Dataset entries |
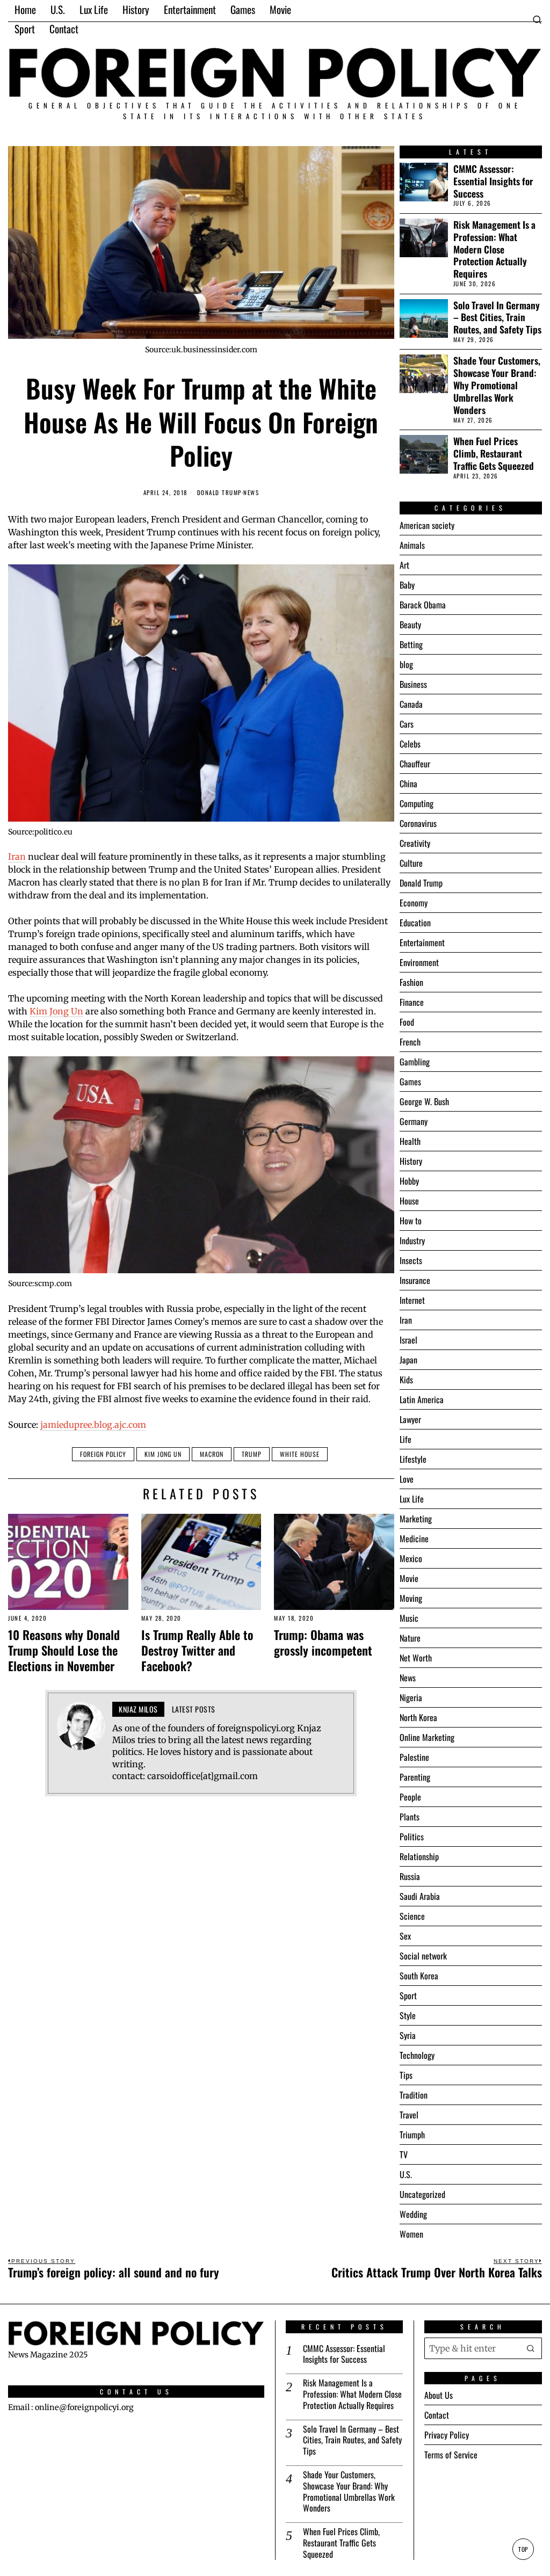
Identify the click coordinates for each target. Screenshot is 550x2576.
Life (405, 1439)
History (411, 1161)
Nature (410, 1637)
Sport (408, 1995)
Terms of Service (450, 2454)
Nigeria (411, 1697)
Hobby (409, 1180)
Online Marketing (427, 1737)
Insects (411, 1260)
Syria (408, 2035)
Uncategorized (422, 2194)
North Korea (418, 1717)
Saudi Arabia (420, 1896)
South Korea (419, 1975)
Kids (406, 1379)
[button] (531, 2348)
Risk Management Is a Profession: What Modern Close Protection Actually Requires (494, 249)
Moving (411, 1598)
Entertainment (422, 942)
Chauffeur (415, 763)
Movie (409, 1578)
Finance (412, 1002)
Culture (411, 863)
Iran (17, 856)
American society (427, 525)
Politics (412, 1836)
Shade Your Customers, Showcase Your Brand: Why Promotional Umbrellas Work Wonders (496, 385)
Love (407, 1478)
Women (411, 2233)
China (408, 783)
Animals (412, 545)
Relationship (419, 1856)
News (251, 493)
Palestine (414, 1757)
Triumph (412, 2134)
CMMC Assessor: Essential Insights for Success (493, 181)
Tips (406, 2075)
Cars (407, 723)
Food (407, 1021)
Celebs (410, 743)
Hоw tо (411, 1220)
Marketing (416, 1518)
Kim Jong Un (56, 1011)
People (410, 1796)
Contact (436, 2414)
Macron (211, 1453)
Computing (416, 803)
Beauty (410, 624)
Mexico (411, 1558)
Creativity (415, 843)
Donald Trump (219, 493)
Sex (405, 1935)
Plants (409, 1816)
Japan (408, 1359)
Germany (414, 1121)
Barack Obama (423, 604)
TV (404, 2154)
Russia (410, 1876)
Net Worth (416, 1657)
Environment (419, 962)
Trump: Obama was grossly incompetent (323, 1642)
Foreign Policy (103, 1453)
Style (408, 2015)
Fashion (411, 982)
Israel (408, 1339)
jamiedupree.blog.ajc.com (93, 1424)
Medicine (414, 1538)
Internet (412, 1300)
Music (409, 1618)
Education (415, 922)
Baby (407, 584)
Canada (411, 704)
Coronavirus (418, 823)
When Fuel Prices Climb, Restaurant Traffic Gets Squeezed (493, 453)
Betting (411, 644)
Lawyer (410, 1419)
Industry (412, 1240)
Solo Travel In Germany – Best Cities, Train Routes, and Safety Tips (497, 317)
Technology (417, 2055)
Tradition (414, 2094)
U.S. (406, 2174)
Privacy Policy (446, 2434)
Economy (414, 902)
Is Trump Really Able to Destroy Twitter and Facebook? (197, 1650)
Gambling (415, 1061)
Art (404, 564)
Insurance (415, 1280)
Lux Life (412, 1498)
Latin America (422, 1399)
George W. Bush (424, 1101)
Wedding (413, 2214)
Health (410, 1141)
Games (410, 1081)
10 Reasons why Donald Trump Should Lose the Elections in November (64, 1650)
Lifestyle (413, 1459)
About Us (438, 2395)
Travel (409, 2114)
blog (406, 664)
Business (413, 684)
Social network (423, 1955)
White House (300, 1453)
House (409, 1200)
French (410, 1041)
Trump (252, 1453)
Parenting (415, 1776)
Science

WHAT IS EXPECTED | Of the entries above, repeat exactly the lines from the line with "jamiedupree.blog.ajc.com (93, 1424)" through the line with "Games (410, 1081)", both of them included.

TASK OUTPUT |
jamiedupree.blog.ajc.com (93, 1424)
Medicine (414, 1538)
Internet (412, 1300)
Music (409, 1618)
Education (415, 922)
Baby (407, 584)
Canada (411, 704)
Coronavirus (418, 823)
When Fuel Prices Climb, Restaurant Traffic Gets Squeezed (493, 453)
Betting (411, 644)
Lawyer (410, 1419)
Industry (412, 1240)
Solo Travel In Germany – Best Cities, Train Routes, and Safety Tips (497, 317)
Technology (417, 2055)
Tradition (414, 2094)
U.S. (406, 2174)
Privacy Policy (446, 2434)
Economy (414, 902)
Is Trump Really Able to Destroy Twitter and Facebook? (197, 1650)
Gambling (415, 1061)
Art (404, 564)
Insurance (415, 1280)
Lux Life (412, 1498)
Latin America (422, 1399)
George W. Bush (424, 1101)
Wedding (413, 2214)
Health (410, 1141)
Games (410, 1081)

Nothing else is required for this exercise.